__Exercise passage__.
"Our results suggest that inherited variation in IGF1 may play a role in prostate cancer risk," write the researchers in a paper published in the January 18, 2006, issue of the Journal of the National Cancer Institute.
USC scientists on this research team included: Iona Cheng, who was first author on the paper; Daniel Stram, Ph.D., professor of preventive medicine at the Keck School and the USC/Norris Comprehensive Cancer Center; Malcolm Pike, Ph.D., professor preventive medicine at the Keck School and USC/Norris; and Keck School of Medicine Dean Brian E. Henderson, M.D., who is also a distinguished professor in preventive medicine and neurology and the Kenneth T. Norris Jr. Chair in Cancer Prevention.
Cheng and her colleagues were able to tease out the relevant gene variations using data from the large Multiethnic Cohort study, for which Henderson is co-principal investigator. This population-based cohort study has collected data on more than 215,000 men and women from Los Angeles and Hawaii over the past decade.
From this cohort and information from cancer registries in California and Hawaii, the scientists were able to identify 2320 men who had developed prostate cancer and match them with 2290 men who did not have a prostate cancer diagnosis. This large population, the study's authors noted, provided "substantial [statistical] power to detect modest genetic effects."

__Instructions__.
a) Copy the part of the IGF1 study text between "USC scientists on" and "in Cancer Prevention.", inclusive.
b) Answer these questions from the IGF1 study text:
(i) In which journal was the paper published?
(ii) How many men who had developed prostate cancer did the scientists identify?
(iii) From which two places has the Multiethnic Cohort study collected data?

__Dataset excerpts__.

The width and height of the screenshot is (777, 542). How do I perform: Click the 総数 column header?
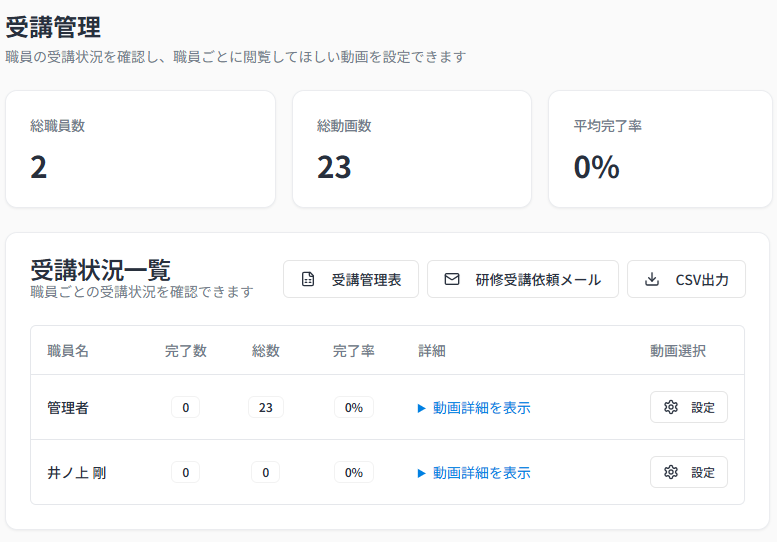pos(265,351)
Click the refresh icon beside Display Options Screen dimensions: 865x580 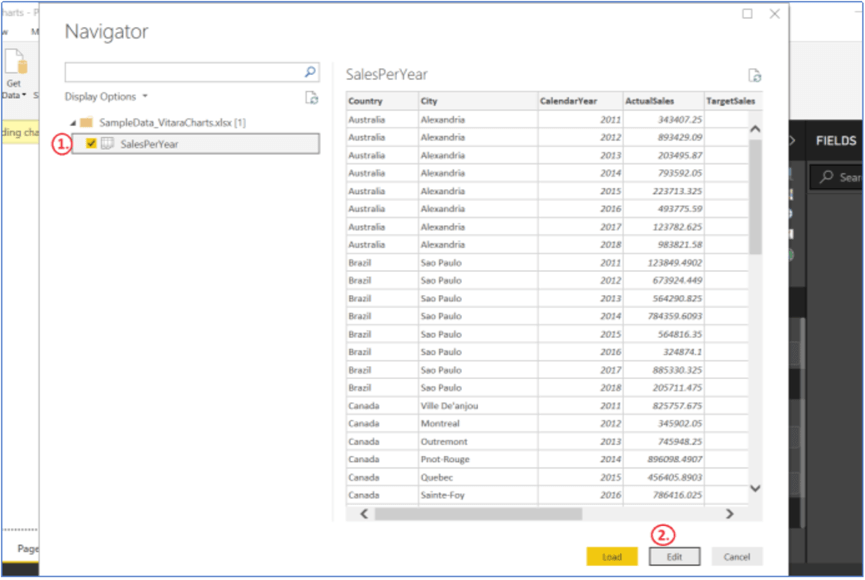[x=312, y=97]
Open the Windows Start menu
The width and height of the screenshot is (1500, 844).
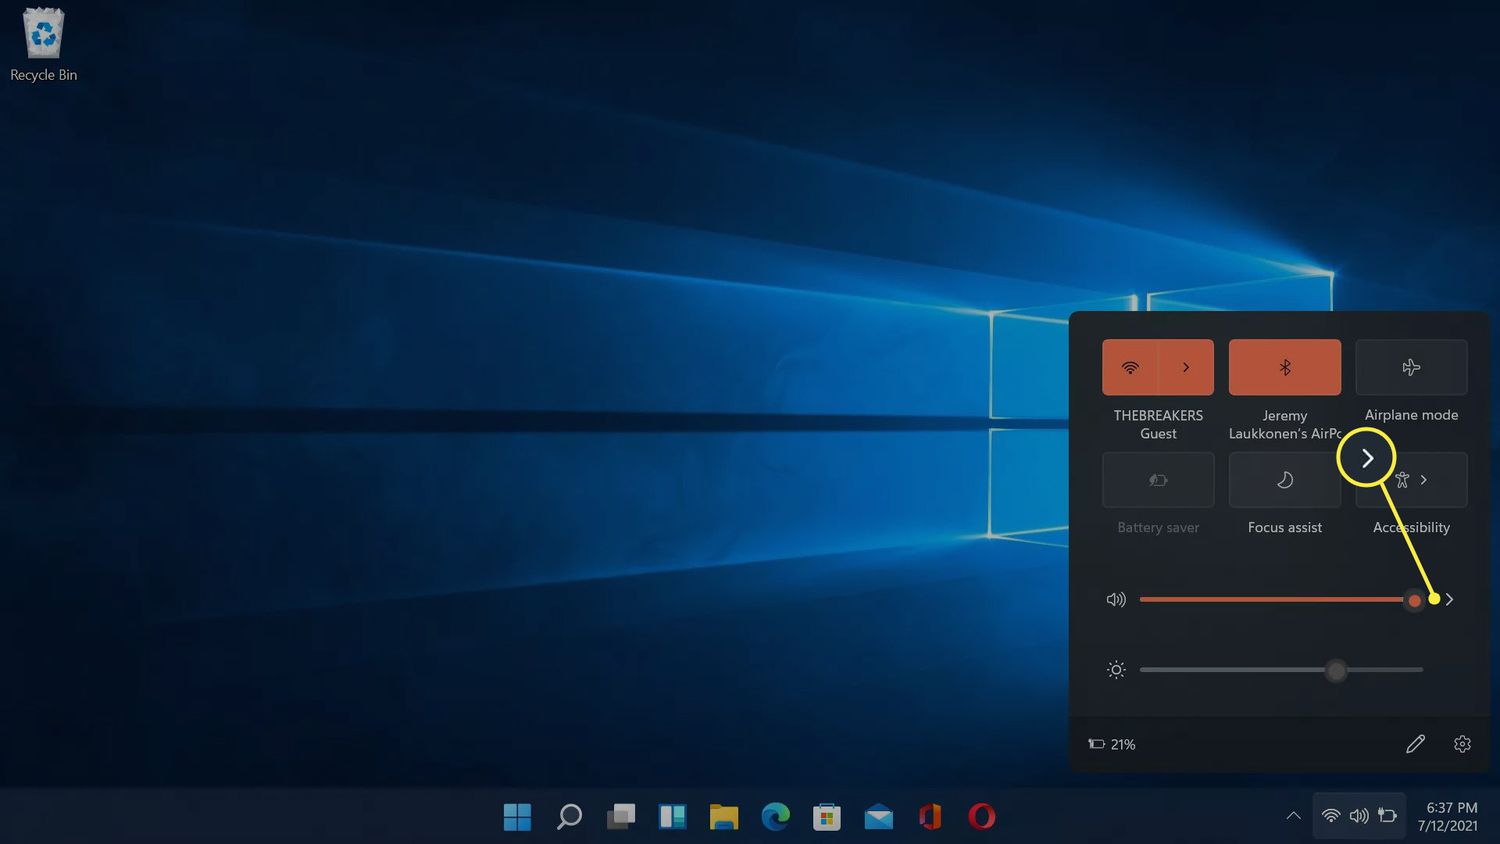(x=517, y=817)
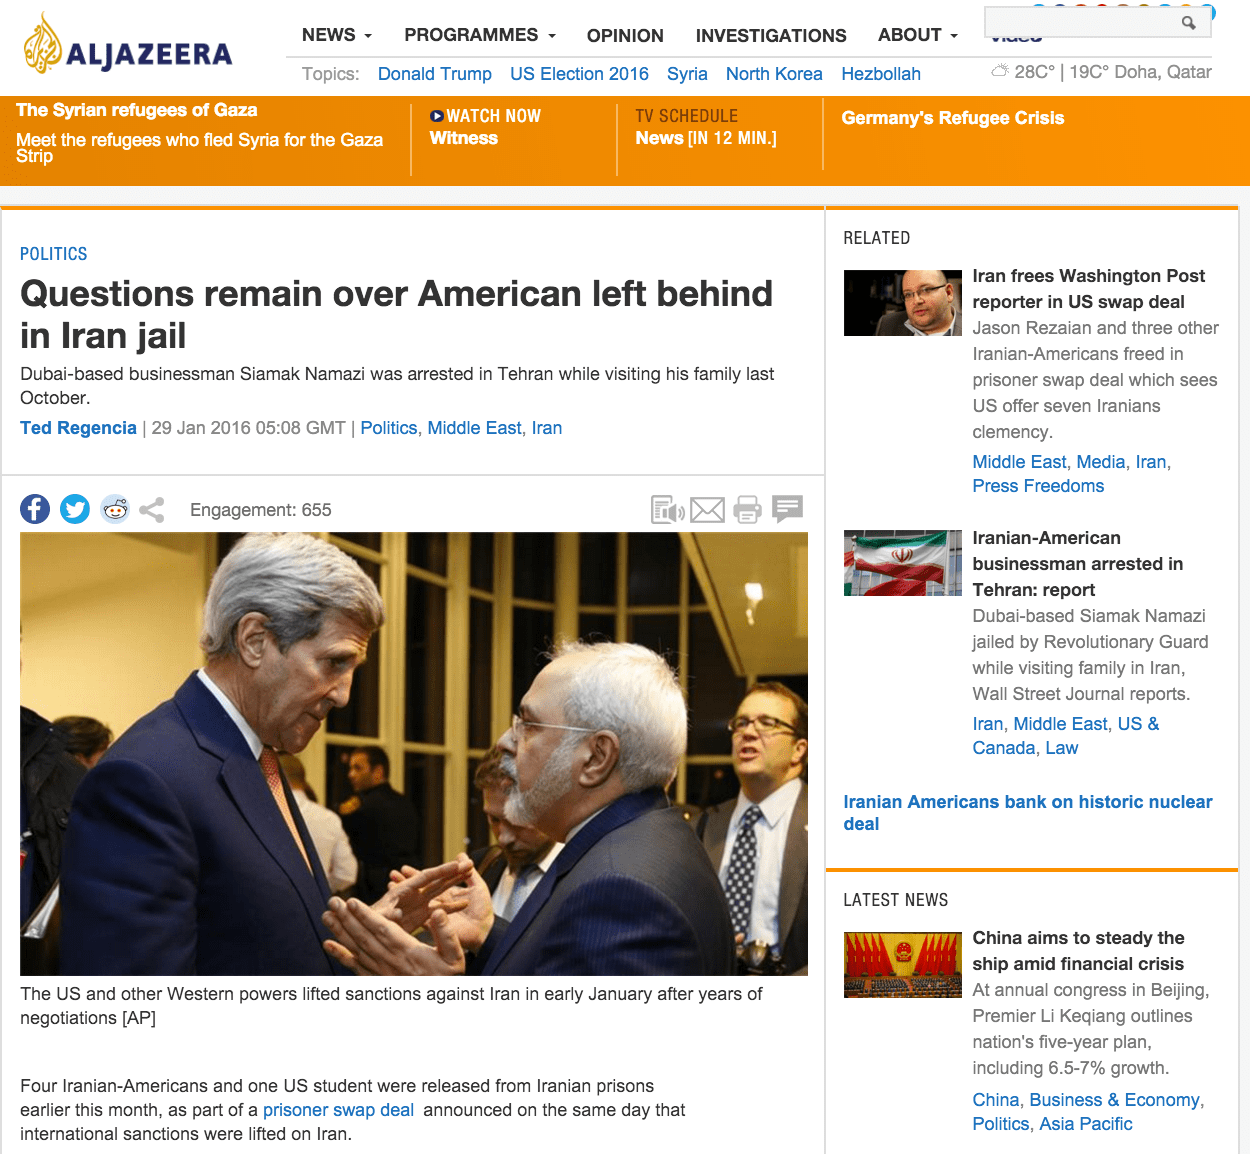The image size is (1250, 1154).
Task: Open comments speech bubble icon
Action: click(788, 509)
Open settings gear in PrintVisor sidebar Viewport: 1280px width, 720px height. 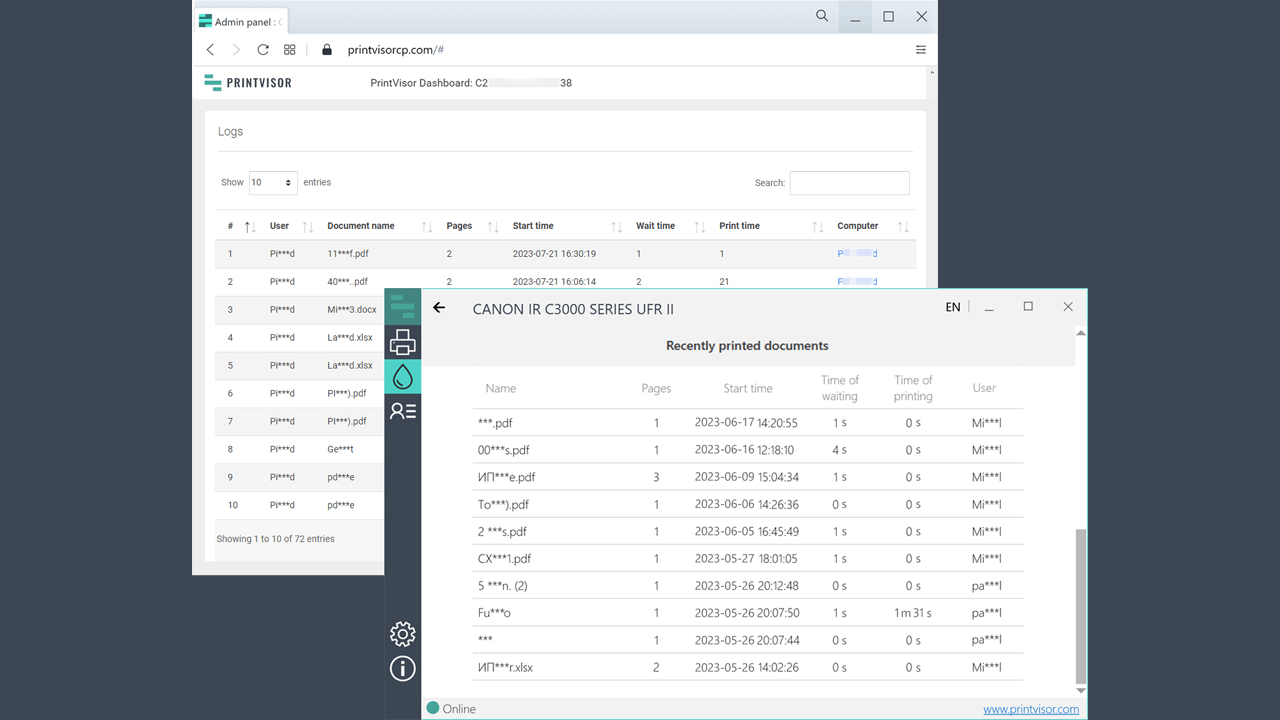tap(403, 634)
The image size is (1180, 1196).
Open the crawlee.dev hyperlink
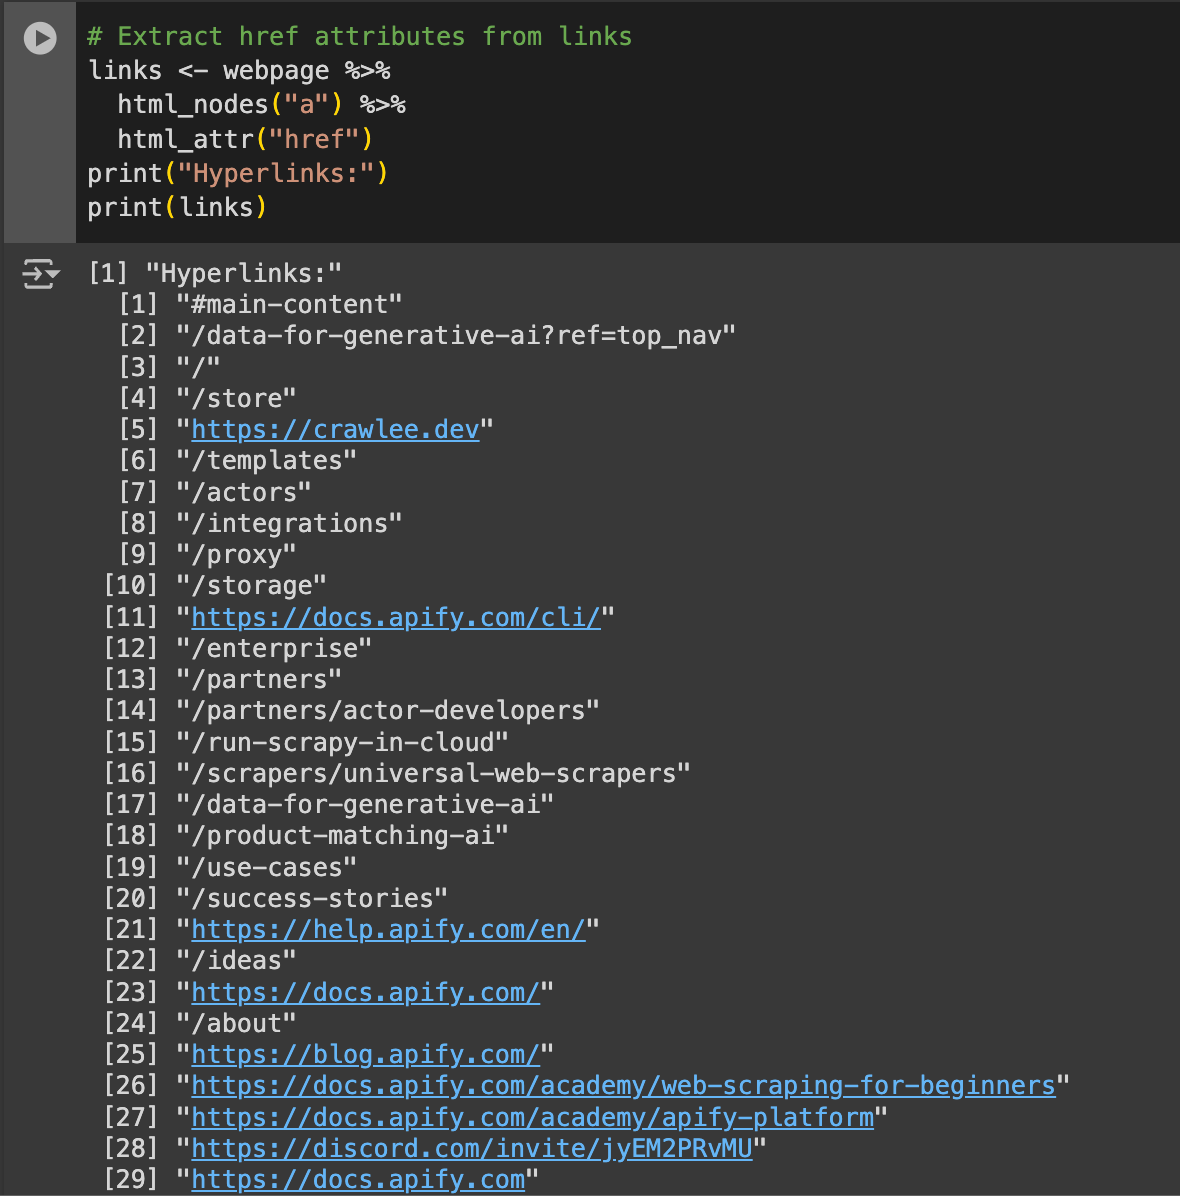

__Expected responses__.
a)
USC scientists on this research team included: Iona Cheng, who was first author on the paper; Daniel Stram, Ph.D., professor of preventive medicine at the Keck School and the USC/Norris Comprehensive Cancer Center; Malcolm Pike, Ph.D., professor preventive medicine at the Keck School and USC/Norris; and Keck School of Medicine Dean Brian E. Henderson, M.D., who is also a distinguished professor in preventive medicine and neurology and the Kenneth T. Norris Jr. Chair in Cancer Prevention.

b)
(i) The Journal of the National Cancer Institute
(ii) 2320
(iii) Los Angeles and Hawaii